## Trecho
⁂

Mas assim como a agenda do golpe se autonomiza - e hoje, indubitavelmente, já pode até prescindir de prepostos como Temer, Maia e cia. ilimitada - a pauta do contragolpe vai necessariamente adquirindo seus contornos inevitáveis e urgentes. E só o tempo poderá dizer como e quando o "legado" golpista em construção será efetivamente confrontado e superado.
Até lá, somente uma certeza: dificilmente conheceremos algo que possa ser efetivamente chamado de paz social ou estabilidade.

sábado, 17 de junho de 2017

"Depois que o tá ruim chegou, nunca mais melhorou..." (ou, bem que queria soar mais otimista no feriado, mas tá difícil)

Tá ruim e tudo indica que ainda vai piorar muito, antes que melhore.
Por quê?
Simplesmente porque independentemente do desfecho mais próximo da crise imediatamente atual, e que envolve diretamente o presidente da nova republiqueta, o golpe consumado no ano passado é muito maior, mais permanente e consistente do que seu ato fundacional – o impeachment de Dilma –, como também vai além do desempenho dos vários canastrões e picaretas que o promovem no proscênio da farsa tragicômica – mais trágica do que cômica – que domina esse país nos últimos, três, quatro, cinco ou, para ser mais exato, doze anos (desde que explodiu o famigerado caso do "mensalão").
Ele é maior porque ultrapassa em muito os marcos institucionais, que vêm sendo sistematicamente destroçados e sacrificados em seu altar de moralização hipócrita e seletiva – a Justiça Eleitoral é a mais recente vítima (auto) imolada do massacre –, maior porque mobiliza setores poderosos da sociedade brasileira, com efetivo apoio, mais ou menos inconsequente, de parcelas maiores, não tão poderosas, porém significativas, da mesma, e, por último, mas não menos importante, também porque se consubstancia, de um lado, numa pauta de "reformas" infelizes que, por assim dizer, se autonomizou, e, de outro, numa tentativa desesperada de controle da anarquia judicialesca, ambas se constituindo nos únicos e fundamentais pontos de convergência das legiões golpistas.
De modos que, seja qual for o destino mais ou menos imediato do "governo" Temer, tal pauta e tal desespero seguirão de um modo ou de outro em suas corridas desabaladas rumo à promoção do caos social e da inviabilização de qualquer estabilização política e recuperação econômica dignas desses nomes, e impedindo, particularmente, o retorno do que quer que que possa ser chamado sem constrangimento de ordem democrática neste país, por longo tempo.
É possível vaticinar sobre os vários desdobramentos possíveis da crise atual: continuidade zumbi do "governo" Temer (não necessariamente só até 2019), interrupção do mesmo e sua substituição por sucedâneo eleito indiretamente, ou, até mesmo, improvavelmente, por novo presidente eleito diretamente, etc.

⁂

## Informações extraídas
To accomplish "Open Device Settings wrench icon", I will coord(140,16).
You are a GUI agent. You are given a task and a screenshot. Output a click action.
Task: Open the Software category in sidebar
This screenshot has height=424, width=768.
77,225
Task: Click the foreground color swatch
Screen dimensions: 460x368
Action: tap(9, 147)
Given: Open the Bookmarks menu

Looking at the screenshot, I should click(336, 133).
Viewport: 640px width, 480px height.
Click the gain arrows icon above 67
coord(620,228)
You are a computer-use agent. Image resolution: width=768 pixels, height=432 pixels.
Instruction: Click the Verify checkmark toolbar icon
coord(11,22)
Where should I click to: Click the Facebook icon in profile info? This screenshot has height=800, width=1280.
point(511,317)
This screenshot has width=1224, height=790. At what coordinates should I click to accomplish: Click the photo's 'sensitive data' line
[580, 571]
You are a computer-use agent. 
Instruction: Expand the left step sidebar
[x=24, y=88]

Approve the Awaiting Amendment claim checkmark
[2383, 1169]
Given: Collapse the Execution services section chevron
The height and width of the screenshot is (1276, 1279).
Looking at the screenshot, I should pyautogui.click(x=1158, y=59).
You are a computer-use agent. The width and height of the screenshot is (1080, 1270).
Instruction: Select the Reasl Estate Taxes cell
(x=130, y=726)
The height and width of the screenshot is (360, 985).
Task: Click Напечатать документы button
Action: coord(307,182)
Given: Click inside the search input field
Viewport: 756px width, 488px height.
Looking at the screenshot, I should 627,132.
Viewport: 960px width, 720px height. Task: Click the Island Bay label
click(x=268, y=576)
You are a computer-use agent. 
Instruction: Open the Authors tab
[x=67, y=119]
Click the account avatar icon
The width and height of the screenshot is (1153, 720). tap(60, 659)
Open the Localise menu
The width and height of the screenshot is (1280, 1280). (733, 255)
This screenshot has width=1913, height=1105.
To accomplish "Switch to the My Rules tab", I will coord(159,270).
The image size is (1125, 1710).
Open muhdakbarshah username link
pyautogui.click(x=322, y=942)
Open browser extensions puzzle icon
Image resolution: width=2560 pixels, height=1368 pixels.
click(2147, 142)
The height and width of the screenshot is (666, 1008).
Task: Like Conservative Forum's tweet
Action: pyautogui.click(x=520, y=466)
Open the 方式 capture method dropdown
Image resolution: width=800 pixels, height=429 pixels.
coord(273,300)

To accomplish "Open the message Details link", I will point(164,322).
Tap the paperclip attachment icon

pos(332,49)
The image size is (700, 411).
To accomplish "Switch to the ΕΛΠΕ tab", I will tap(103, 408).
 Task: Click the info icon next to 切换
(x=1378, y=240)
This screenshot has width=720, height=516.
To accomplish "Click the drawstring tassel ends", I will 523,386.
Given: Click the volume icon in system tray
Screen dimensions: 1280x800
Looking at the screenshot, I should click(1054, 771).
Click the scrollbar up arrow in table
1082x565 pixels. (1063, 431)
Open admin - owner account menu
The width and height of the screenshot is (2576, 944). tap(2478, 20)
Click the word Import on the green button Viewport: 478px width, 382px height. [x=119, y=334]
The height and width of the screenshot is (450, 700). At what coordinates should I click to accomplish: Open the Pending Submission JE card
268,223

⁂

## O que se pede
- A) Relacione os desdobramentos possíveis da crise atual que o trecho acima enumera.
- B) Responda com base no trecho:
(i) Em que data foi publicada a postagem?
(ii) Qual instituição é apontada como a vítima mais recente do massacre?
(iii) A partir de que caso o autor conta os doze anos de farsa?
- C) Diga se cada afirmação concorda com o trecho, citando as palavras dele que decidem a questão:
(i) A agenda do golpe ainda depende de Temer e Maia.
(ii) A situação deve piorar antes de melhorar.
(iii) A farsa que domina o país é mais cômica do que trágica.

## Respostas por tarefa
- A)
- Continuidade zumbi do "governo" Temer (não necessariamente só até 2019)
- Interrupção do "governo" Temer e sua substituição por sucedâneo eleito indiretamente
- Substituição, improvável, por novo presidente eleito diretamente

- B)
(i) Sábado, 17 de junho de 2017.
(ii) A Justiça Eleitoral.
(iii) O caso do "mensalão".

- C)
(i) Não: "já pode até prescindir de prepostos como Temer, Maia e cia. ilimitada".
(ii) Sim: "Tá ruim e tudo indica que ainda vai piorar muito, antes que melhore."
(iii) Não: "mais trágica do que cômica".